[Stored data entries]

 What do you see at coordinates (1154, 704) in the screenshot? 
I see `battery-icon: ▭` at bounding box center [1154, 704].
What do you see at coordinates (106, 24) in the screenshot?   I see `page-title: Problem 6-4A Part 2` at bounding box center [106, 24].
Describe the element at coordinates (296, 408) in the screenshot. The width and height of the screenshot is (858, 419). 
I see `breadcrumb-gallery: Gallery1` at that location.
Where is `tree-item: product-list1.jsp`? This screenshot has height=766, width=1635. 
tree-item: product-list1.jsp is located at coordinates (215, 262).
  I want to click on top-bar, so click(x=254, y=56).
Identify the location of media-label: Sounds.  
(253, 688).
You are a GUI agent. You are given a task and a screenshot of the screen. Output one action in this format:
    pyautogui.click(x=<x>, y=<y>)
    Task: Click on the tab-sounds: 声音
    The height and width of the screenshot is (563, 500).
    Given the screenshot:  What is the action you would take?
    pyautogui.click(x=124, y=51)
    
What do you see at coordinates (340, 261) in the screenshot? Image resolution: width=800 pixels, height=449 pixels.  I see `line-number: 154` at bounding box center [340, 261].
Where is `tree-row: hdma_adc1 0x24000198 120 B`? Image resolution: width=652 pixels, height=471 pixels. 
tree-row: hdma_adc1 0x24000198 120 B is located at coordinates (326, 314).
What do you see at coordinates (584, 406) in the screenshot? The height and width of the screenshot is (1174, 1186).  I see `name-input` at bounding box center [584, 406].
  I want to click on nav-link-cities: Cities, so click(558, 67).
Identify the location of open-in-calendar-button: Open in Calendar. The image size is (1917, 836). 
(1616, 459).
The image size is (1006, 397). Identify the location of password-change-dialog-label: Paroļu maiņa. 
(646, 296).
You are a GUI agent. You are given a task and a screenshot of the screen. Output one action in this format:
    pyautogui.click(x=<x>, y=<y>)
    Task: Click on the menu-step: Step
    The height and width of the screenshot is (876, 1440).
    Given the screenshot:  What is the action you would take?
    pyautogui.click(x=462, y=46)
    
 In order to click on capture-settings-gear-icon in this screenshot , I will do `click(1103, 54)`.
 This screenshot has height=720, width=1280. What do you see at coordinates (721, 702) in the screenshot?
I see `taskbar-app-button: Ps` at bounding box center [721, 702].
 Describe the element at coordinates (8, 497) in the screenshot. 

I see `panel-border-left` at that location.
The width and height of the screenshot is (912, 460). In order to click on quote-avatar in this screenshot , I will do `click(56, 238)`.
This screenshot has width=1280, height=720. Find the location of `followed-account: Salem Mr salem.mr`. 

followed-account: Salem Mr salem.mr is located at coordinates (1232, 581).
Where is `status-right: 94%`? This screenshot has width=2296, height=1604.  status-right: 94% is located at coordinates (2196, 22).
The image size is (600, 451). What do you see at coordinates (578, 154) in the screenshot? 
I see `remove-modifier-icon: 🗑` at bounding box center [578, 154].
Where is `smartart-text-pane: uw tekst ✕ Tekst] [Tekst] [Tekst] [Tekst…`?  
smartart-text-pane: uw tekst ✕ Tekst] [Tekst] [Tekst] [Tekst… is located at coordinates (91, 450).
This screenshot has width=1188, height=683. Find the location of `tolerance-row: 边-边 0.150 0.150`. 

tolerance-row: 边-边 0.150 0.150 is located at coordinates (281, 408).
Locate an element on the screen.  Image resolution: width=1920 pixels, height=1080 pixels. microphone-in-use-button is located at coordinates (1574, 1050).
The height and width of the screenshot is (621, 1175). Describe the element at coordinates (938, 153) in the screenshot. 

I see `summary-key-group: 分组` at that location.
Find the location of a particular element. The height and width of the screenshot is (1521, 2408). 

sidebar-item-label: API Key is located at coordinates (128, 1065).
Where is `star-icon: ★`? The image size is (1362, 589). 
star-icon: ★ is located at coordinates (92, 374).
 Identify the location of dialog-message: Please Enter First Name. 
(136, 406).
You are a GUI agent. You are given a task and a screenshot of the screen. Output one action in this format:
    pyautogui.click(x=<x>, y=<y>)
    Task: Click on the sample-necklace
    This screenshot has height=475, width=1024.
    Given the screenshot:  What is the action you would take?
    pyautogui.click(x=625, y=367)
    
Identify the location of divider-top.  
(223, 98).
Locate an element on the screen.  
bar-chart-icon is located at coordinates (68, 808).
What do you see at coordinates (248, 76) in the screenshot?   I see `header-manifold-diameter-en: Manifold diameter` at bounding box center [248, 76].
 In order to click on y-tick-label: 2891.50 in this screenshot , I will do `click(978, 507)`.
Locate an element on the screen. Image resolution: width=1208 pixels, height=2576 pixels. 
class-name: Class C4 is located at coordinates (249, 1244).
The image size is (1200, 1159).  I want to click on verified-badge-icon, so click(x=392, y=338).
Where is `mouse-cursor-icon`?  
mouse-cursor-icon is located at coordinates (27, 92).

WHAT YOU NEED TO DO: Copy the material above word for word, with every line in its original order.

WORKED SOLUTION:
 What do you see at coordinates (1154, 704) in the screenshot? 
I see `battery-icon: ▭` at bounding box center [1154, 704].
What do you see at coordinates (106, 24) in the screenshot?   I see `page-title: Problem 6-4A Part 2` at bounding box center [106, 24].
Describe the element at coordinates (296, 408) in the screenshot. The width and height of the screenshot is (858, 419). 
I see `breadcrumb-gallery: Gallery1` at that location.
Where is `tree-item: product-list1.jsp`? This screenshot has height=766, width=1635. 
tree-item: product-list1.jsp is located at coordinates (215, 262).
  I want to click on top-bar, so click(x=254, y=56).
Identify the location of media-label: Sounds.  
(253, 688).
You are a GUI agent. You are given a task and a screenshot of the screen. Output one action in this format:
    pyautogui.click(x=<x>, y=<y>)
    Task: Click on the tab-sounds: 声音
    The height and width of the screenshot is (563, 500).
    Given the screenshot:  What is the action you would take?
    pyautogui.click(x=124, y=51)
    
What do you see at coordinates (340, 261) in the screenshot? Image resolution: width=800 pixels, height=449 pixels.  I see `line-number: 154` at bounding box center [340, 261].
Where is `tree-row: hdma_adc1 0x24000198 120 B`? Image resolution: width=652 pixels, height=471 pixels. 
tree-row: hdma_adc1 0x24000198 120 B is located at coordinates (326, 314).
What do you see at coordinates (584, 406) in the screenshot? The height and width of the screenshot is (1174, 1186).  I see `name-input` at bounding box center [584, 406].
  I want to click on nav-link-cities: Cities, so click(558, 67).
Identify the location of open-in-calendar-button: Open in Calendar. The image size is (1917, 836). 
(1616, 459).
The image size is (1006, 397). Identify the location of password-change-dialog-label: Paroļu maiņa. 
(646, 296).
You are a GUI agent. You are given a task and a screenshot of the screen. Output one action in this format:
    pyautogui.click(x=<x>, y=<y>)
    Task: Click on the menu-step: Step
    The height and width of the screenshot is (876, 1440).
    Given the screenshot:  What is the action you would take?
    pyautogui.click(x=462, y=46)
    
 In order to click on capture-settings-gear-icon in this screenshot , I will do `click(1103, 54)`.
 This screenshot has height=720, width=1280. What do you see at coordinates (721, 702) in the screenshot?
I see `taskbar-app-button: Ps` at bounding box center [721, 702].
 Describe the element at coordinates (8, 497) in the screenshot. 

I see `panel-border-left` at that location.
The width and height of the screenshot is (912, 460). In order to click on quote-avatar in this screenshot , I will do `click(56, 238)`.
This screenshot has width=1280, height=720. Find the location of `followed-account: Salem Mr salem.mr`. 

followed-account: Salem Mr salem.mr is located at coordinates (1232, 581).
Where is `status-right: 94%`? This screenshot has width=2296, height=1604.  status-right: 94% is located at coordinates (2196, 22).
The image size is (600, 451). What do you see at coordinates (578, 154) in the screenshot? 
I see `remove-modifier-icon: 🗑` at bounding box center [578, 154].
Where is `smartart-text-pane: uw tekst ✕ Tekst] [Tekst] [Tekst] [Tekst…`?  
smartart-text-pane: uw tekst ✕ Tekst] [Tekst] [Tekst] [Tekst… is located at coordinates (91, 450).
This screenshot has width=1188, height=683. Find the location of `tolerance-row: 边-边 0.150 0.150`. 

tolerance-row: 边-边 0.150 0.150 is located at coordinates (281, 408).
Locate an element on the screen.  Image resolution: width=1920 pixels, height=1080 pixels. microphone-in-use-button is located at coordinates (1574, 1050).
The height and width of the screenshot is (621, 1175). Describe the element at coordinates (938, 153) in the screenshot. 

I see `summary-key-group: 分组` at that location.
Find the location of a particular element. The height and width of the screenshot is (1521, 2408). 

sidebar-item-label: API Key is located at coordinates (128, 1065).
Where is `star-icon: ★`? The image size is (1362, 589). 
star-icon: ★ is located at coordinates (92, 374).
 Identify the location of dialog-message: Please Enter First Name. 
(136, 406).
You are a GUI agent. You are given a task and a screenshot of the screen. Output one action in this format:
    pyautogui.click(x=<x>, y=<y>)
    Task: Click on the sample-necklace
    This screenshot has height=475, width=1024.
    Given the screenshot:  What is the action you would take?
    pyautogui.click(x=625, y=367)
    
Identify the location of divider-top.  
(223, 98).
Locate an element on the screen.  
bar-chart-icon is located at coordinates (68, 808).
What do you see at coordinates (248, 76) in the screenshot?   I see `header-manifold-diameter-en: Manifold diameter` at bounding box center [248, 76].
 In order to click on y-tick-label: 2891.50 in this screenshot , I will do `click(978, 507)`.
Locate an element on the screen. Image resolution: width=1208 pixels, height=2576 pixels. 
class-name: Class C4 is located at coordinates (249, 1244).
The image size is (1200, 1159).  I want to click on verified-badge-icon, so click(x=392, y=338).
Where is `mouse-cursor-icon`?  
mouse-cursor-icon is located at coordinates (27, 92).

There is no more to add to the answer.